Recorded information:
↓

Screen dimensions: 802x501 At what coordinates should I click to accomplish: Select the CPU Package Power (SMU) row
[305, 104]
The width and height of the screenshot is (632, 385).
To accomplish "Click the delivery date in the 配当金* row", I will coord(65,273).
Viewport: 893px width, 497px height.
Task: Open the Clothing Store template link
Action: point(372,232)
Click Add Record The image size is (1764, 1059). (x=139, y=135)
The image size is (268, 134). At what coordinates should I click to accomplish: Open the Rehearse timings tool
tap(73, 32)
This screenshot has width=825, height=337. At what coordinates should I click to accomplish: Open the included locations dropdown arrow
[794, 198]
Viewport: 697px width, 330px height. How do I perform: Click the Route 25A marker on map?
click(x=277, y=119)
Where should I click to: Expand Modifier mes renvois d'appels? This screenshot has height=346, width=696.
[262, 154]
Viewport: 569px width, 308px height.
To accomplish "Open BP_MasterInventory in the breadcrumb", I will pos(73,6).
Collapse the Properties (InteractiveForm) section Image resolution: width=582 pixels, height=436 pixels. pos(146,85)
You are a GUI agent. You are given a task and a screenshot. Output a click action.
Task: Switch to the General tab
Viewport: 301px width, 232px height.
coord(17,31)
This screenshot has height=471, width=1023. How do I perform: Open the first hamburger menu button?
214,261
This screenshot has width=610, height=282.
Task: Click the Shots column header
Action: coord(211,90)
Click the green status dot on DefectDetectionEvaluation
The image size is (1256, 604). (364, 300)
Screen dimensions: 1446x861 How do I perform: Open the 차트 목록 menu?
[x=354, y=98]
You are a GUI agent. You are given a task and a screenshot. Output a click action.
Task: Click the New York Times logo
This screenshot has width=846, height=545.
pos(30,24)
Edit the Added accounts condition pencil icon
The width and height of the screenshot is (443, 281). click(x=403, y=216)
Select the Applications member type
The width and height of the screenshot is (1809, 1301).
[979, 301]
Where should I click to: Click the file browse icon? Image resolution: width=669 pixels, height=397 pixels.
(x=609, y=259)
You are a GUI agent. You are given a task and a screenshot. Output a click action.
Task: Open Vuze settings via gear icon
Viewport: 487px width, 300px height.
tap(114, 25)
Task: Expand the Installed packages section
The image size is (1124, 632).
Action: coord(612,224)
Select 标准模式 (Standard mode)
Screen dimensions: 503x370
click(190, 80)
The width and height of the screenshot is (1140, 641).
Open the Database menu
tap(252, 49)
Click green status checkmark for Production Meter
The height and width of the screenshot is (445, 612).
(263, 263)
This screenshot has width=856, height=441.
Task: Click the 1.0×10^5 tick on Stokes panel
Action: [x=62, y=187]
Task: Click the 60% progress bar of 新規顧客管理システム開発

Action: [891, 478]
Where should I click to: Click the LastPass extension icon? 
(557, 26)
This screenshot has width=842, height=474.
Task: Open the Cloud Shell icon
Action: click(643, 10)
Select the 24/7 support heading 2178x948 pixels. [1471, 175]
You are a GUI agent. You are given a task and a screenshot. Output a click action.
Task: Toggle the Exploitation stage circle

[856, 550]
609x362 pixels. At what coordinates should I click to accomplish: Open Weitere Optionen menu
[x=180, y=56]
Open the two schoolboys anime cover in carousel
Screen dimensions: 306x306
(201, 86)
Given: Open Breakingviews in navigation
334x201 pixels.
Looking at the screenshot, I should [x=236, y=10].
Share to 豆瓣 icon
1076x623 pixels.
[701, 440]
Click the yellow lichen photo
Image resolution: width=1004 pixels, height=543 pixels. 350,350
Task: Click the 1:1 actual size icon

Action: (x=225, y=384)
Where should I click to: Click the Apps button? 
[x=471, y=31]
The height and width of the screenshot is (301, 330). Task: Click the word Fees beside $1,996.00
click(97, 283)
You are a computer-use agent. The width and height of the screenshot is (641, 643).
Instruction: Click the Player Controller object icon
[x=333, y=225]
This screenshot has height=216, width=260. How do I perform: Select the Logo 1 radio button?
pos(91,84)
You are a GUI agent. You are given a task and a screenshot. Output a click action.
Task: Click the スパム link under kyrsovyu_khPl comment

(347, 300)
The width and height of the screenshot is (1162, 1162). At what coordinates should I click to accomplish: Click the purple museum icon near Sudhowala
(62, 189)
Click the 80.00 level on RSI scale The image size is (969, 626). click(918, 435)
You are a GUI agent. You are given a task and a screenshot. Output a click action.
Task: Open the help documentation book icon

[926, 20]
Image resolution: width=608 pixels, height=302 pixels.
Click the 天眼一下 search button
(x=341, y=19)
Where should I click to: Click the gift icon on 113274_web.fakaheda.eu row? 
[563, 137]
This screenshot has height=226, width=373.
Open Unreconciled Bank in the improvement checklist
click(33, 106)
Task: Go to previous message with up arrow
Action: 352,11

↑

Exercise task:
Please set out all of the entries above as a numbered list, leaving out the blank lines.

Reply to the task:
1. Screen dimensions: 802x501 At what coordinates should I click to accomplish: Select the CPU Package Power (SMU) row
2. [305, 104]
3. The width and height of the screenshot is (632, 385).
4. To accomplish "Click the delivery date in the 配当金* row", I will coord(65,273).
5. Viewport: 893px width, 497px height.
6. Task: Open the Clothing Store template link
7. Action: point(372,232)
8. Click Add Record The image size is (1764, 1059). (x=139, y=135)
9. The image size is (268, 134). At what coordinates should I click to accomplish: Open the Rehearse timings tool
10. tap(73, 32)
11. This screenshot has width=825, height=337. At what coordinates should I click to accomplish: Open the included locations dropdown arrow
12. [794, 198]
13. Viewport: 697px width, 330px height. How do I perform: Click the Route 25A marker on map?
14. click(x=277, y=119)
15. Where should I click to: Expand Modifier mes renvois d'appels? This screenshot has height=346, width=696.
16. [262, 154]
17. Viewport: 569px width, 308px height.
18. To accomplish "Open BP_MasterInventory in the breadcrumb", I will pos(73,6).
19. Collapse the Properties (InteractiveForm) section Image resolution: width=582 pixels, height=436 pixels. pos(146,85)
20. You are a GUI agent. You are given a task and a screenshot. Output a click action.
21. Task: Switch to the General tab
22. Viewport: 301px width, 232px height.
23. coord(17,31)
24. This screenshot has height=471, width=1023. How do I perform: Open the first hamburger menu button?
25. 214,261
26. This screenshot has width=610, height=282.
27. Task: Click the Shots column header
28. Action: coord(211,90)
29. Click the green status dot on DefectDetectionEvaluation
30. The image size is (1256, 604). (364, 300)
31. Screen dimensions: 1446x861 How do I perform: Open the 차트 목록 menu?
32. [x=354, y=98]
33. You are a GUI agent. You are given a task and a screenshot. Output a click action.
34. Task: Click the New York Times logo
35. This screenshot has width=846, height=545.
36. pos(30,24)
37. Edit the Added accounts condition pencil icon
38. The width and height of the screenshot is (443, 281). click(x=403, y=216)
39. Select the Applications member type
40. The width and height of the screenshot is (1809, 1301).
41. [979, 301]
42. Where should I click to: Click the file browse icon? Image resolution: width=669 pixels, height=397 pixels.
43. (x=609, y=259)
44. You are a GUI agent. You are given a task and a screenshot. Output a click action.
45. Task: Open Vuze settings via gear icon
46. Viewport: 487px width, 300px height.
47. tap(114, 25)
48. Task: Expand the Installed packages section
49. The image size is (1124, 632).
50. Action: coord(612,224)
51. Select 标准模式 (Standard mode)
52. Screen dimensions: 503x370
53. click(190, 80)
54. The width and height of the screenshot is (1140, 641).
55. Open the Database menu
56. tap(252, 49)
57. Click green status checkmark for Production Meter
58. The height and width of the screenshot is (445, 612).
59. (263, 263)
60. This screenshot has width=856, height=441.
61. Task: Click the 1.0×10^5 tick on Stokes panel
62. Action: [x=62, y=187]
63. Task: Click the 60% progress bar of 新規顧客管理システム開発
64. Action: [891, 478]
65. Where should I click to: Click the LastPass extension icon? 
66. (557, 26)
67. This screenshot has width=842, height=474.
68. Task: Open the Cloud Shell icon
69. Action: click(643, 10)
70. Select the 24/7 support heading 2178x948 pixels. [1471, 175]
71. You are a GUI agent. You are given a task and a screenshot. Output a click action.
72. Task: Toggle the Exploitation stage circle
73. [856, 550]
74. 609x362 pixels. At what coordinates should I click to accomplish: Open Weitere Optionen menu
75. [x=180, y=56]
76. Open the two schoolboys anime cover in carousel
77. Screen dimensions: 306x306
78. (201, 86)
79. Given: Open Breakingviews in navigation
80. 334x201 pixels.
81. Looking at the screenshot, I should [x=236, y=10].
82. Share to 豆瓣 icon
83. 1076x623 pixels.
84. [701, 440]
85. Click the yellow lichen photo
86. Image resolution: width=1004 pixels, height=543 pixels. 350,350
87. Task: Click the 1:1 actual size icon
88. Action: (x=225, y=384)
89. Where should I click to: Click the Apps button? 
90. [x=471, y=31]
91. The height and width of the screenshot is (301, 330). Task: Click the word Fees beside $1,996.00
92. click(97, 283)
93. You are a computer-use agent. The width and height of the screenshot is (641, 643).
94. Instruction: Click the Player Controller object icon
95. [x=333, y=225]
96. This screenshot has height=216, width=260. How do I perform: Select the Logo 1 radio button?
97. pos(91,84)
98. You are a GUI agent. You are given a task and a screenshot. Output a click action.
99. Task: Click the スパム link under kyrsovyu_khPl comment
100. (347, 300)
101. The width and height of the screenshot is (1162, 1162). At what coordinates should I click to accomplish: Click the purple museum icon near Sudhowala
102. (62, 189)
103. Click the 80.00 level on RSI scale The image size is (969, 626). click(918, 435)
104. You are a GUI agent. You are given a task and a screenshot. Output a click action.
105. Task: Open the help documentation book icon
106. [926, 20]
107. Image resolution: width=608 pixels, height=302 pixels.
108. Click the 天眼一下 search button
109. (x=341, y=19)
110. Where should I click to: Click the gift icon on 113274_web.fakaheda.eu row? 
111. [563, 137]
112. This screenshot has height=226, width=373.
113. Open Unreconciled Bank in the improvement checklist
114. click(33, 106)
115. Task: Go to previous message with up arrow
116. Action: 352,11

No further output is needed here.